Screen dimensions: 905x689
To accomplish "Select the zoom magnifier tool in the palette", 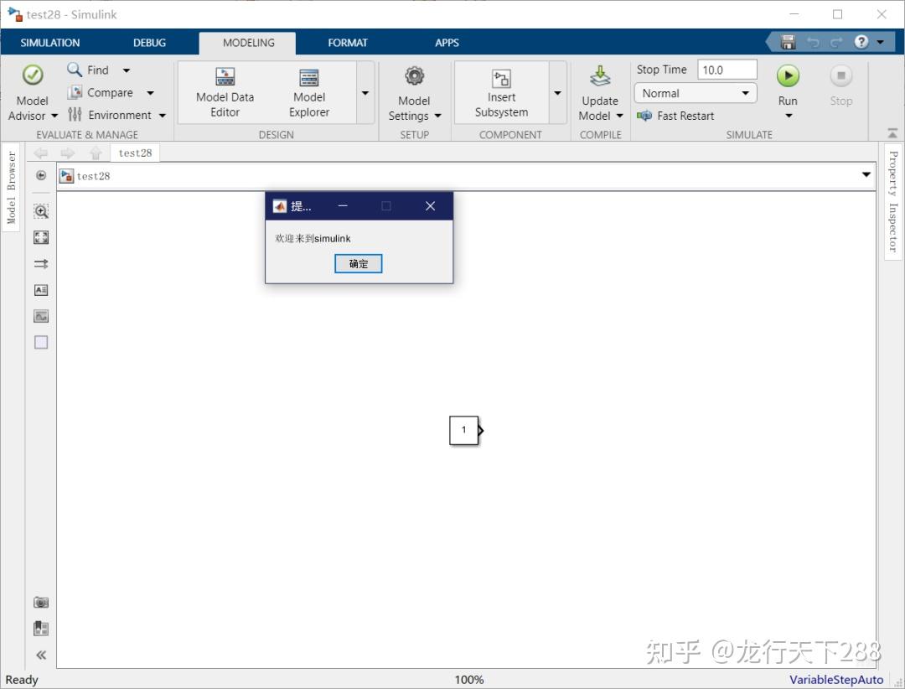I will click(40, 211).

——————

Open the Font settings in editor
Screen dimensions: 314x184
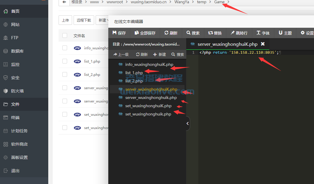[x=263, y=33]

——————

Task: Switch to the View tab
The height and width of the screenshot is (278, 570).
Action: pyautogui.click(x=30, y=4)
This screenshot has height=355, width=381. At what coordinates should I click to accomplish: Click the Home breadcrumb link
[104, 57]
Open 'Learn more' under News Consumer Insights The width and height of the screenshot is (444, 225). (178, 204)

——————

Exercise goal -
Of all the entries above, repeat only the lines from the line that has "The height and" to the line that has "Open 'Learn more'", both lines included, exactly.

Answer below -
The height and width of the screenshot is (278, 570).
Action: pyautogui.click(x=30, y=4)
This screenshot has height=355, width=381. At what coordinates should I click to accomplish: Click the Home breadcrumb link
[104, 57]
Open 'Learn more' under News Consumer Insights The width and height of the screenshot is (444, 225). (178, 204)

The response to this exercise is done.